◆ Что нужно сделать: Замените «flask» на «bottle» в записях от начала до строки с «Action: coord(197,180)» включительно. Выведите эти строки полностью, ничего больше в них не меняя.

+++ Материал для задания

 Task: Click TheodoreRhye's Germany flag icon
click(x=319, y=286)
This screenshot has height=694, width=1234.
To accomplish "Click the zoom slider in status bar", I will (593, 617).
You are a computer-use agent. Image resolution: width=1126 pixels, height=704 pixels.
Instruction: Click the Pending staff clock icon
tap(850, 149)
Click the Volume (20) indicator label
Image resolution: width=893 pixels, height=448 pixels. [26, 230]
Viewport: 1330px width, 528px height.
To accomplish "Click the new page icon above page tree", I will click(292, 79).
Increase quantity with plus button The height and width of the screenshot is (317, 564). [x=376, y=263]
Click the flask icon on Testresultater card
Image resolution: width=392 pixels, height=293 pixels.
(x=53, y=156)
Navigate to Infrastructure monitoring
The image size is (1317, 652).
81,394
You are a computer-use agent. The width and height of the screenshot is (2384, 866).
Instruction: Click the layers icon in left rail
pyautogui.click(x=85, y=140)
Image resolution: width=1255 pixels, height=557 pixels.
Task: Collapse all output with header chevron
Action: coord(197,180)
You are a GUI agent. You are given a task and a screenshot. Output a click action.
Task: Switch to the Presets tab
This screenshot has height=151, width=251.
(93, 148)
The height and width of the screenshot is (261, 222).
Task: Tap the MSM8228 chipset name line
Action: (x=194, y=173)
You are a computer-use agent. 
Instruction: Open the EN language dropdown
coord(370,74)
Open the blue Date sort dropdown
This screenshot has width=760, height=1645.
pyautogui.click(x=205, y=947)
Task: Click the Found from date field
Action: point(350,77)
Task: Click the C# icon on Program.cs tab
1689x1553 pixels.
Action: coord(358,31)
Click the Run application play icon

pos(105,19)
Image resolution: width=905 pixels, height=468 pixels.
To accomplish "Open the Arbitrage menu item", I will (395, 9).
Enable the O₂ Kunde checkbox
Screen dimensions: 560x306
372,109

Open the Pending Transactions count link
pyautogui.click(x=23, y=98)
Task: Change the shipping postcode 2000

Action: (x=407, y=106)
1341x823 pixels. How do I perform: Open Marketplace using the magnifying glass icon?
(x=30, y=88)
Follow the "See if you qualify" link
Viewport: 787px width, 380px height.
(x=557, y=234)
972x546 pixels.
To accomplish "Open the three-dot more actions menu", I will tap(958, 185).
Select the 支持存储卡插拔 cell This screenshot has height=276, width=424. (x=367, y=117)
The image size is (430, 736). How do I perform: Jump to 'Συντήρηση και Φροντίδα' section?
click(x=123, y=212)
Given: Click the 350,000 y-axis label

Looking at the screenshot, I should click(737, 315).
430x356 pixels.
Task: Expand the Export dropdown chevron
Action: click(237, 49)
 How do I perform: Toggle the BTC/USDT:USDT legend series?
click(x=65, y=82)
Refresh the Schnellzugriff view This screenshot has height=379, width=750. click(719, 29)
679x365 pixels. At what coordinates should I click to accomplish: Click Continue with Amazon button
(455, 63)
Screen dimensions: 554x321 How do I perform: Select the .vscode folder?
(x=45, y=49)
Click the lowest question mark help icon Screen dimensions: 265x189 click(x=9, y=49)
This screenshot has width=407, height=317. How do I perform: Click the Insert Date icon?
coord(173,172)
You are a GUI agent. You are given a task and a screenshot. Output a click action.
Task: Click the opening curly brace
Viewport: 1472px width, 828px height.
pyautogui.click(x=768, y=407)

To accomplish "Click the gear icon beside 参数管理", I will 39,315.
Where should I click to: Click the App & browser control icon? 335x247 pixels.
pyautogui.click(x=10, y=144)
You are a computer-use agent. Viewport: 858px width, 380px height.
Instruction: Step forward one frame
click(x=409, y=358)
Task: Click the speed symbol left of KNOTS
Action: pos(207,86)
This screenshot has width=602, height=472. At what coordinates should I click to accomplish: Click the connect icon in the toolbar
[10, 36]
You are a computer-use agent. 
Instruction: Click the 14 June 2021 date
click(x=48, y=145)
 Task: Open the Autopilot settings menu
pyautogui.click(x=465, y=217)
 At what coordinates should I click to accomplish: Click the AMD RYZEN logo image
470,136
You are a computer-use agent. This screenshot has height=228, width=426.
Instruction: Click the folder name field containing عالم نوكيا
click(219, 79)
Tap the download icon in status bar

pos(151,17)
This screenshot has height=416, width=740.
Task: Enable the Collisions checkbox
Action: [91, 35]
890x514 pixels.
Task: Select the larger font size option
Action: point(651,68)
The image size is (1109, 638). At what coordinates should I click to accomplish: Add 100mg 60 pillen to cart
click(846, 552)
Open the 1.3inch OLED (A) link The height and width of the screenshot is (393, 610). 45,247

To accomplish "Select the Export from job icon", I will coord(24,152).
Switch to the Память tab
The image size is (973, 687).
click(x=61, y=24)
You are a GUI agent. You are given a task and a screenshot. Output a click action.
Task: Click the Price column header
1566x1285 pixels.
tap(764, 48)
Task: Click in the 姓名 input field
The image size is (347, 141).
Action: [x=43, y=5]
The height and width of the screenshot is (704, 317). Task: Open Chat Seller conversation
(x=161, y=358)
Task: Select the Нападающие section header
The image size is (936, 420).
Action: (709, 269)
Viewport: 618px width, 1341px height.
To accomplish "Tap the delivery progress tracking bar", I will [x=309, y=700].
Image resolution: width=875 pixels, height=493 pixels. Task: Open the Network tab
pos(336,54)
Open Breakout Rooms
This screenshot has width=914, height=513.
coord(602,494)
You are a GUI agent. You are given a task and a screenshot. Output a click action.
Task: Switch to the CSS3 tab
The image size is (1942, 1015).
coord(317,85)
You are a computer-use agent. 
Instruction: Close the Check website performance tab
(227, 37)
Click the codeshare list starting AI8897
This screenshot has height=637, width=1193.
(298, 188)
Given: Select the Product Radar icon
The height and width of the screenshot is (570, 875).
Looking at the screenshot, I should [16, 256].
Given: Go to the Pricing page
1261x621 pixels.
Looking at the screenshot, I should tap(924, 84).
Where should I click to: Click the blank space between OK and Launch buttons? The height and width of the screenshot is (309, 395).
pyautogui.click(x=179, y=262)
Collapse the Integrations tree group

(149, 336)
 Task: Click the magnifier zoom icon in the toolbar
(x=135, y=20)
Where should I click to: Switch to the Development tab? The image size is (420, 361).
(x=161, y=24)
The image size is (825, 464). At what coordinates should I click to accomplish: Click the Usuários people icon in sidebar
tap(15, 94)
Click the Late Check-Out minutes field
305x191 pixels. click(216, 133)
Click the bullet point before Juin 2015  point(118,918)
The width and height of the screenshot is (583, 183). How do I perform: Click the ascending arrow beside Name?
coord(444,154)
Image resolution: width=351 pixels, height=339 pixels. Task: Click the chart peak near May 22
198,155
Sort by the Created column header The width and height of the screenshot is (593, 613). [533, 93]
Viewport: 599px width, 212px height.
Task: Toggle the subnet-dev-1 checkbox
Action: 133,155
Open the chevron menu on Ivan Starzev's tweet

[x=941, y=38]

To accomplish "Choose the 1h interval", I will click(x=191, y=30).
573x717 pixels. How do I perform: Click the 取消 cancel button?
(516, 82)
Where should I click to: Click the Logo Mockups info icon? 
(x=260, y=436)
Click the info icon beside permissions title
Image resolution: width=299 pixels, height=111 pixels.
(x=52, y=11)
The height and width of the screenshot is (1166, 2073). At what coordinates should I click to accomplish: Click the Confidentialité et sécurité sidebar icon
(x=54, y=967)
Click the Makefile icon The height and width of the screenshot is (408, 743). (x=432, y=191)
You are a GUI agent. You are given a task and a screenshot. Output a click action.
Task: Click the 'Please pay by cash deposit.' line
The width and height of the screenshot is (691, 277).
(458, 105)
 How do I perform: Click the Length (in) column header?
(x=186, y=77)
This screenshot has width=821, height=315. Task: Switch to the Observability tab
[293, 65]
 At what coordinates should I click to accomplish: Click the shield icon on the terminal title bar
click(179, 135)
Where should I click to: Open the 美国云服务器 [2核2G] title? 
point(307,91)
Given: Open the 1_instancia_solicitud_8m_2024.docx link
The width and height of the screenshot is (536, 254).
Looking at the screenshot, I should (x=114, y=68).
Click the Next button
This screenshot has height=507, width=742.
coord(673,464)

++++++

◆ Ожидаемый результат:
 Task: Click TheodoreRhye's Germany flag icon
click(x=319, y=286)
This screenshot has height=694, width=1234.
To accomplish "Click the zoom slider in status bar", I will (593, 617).
You are a computer-use agent. Image resolution: width=1126 pixels, height=704 pixels.
Instruction: Click the Pending staff clock icon
tap(850, 149)
Click the Volume (20) indicator label
Image resolution: width=893 pixels, height=448 pixels. [26, 230]
Viewport: 1330px width, 528px height.
To accomplish "Click the new page icon above page tree", I will click(292, 79).
Increase quantity with plus button The height and width of the screenshot is (317, 564). [x=376, y=263]
Click the bottle icon on Testresultater card
Image resolution: width=392 pixels, height=293 pixels.
(x=53, y=156)
Navigate to Infrastructure monitoring
The image size is (1317, 652).
81,394
You are a computer-use agent. The width and height of the screenshot is (2384, 866).
Instruction: Click the layers icon in left rail
pyautogui.click(x=85, y=140)
Image resolution: width=1255 pixels, height=557 pixels.
Task: Collapse all output with header chevron
Action: coord(197,180)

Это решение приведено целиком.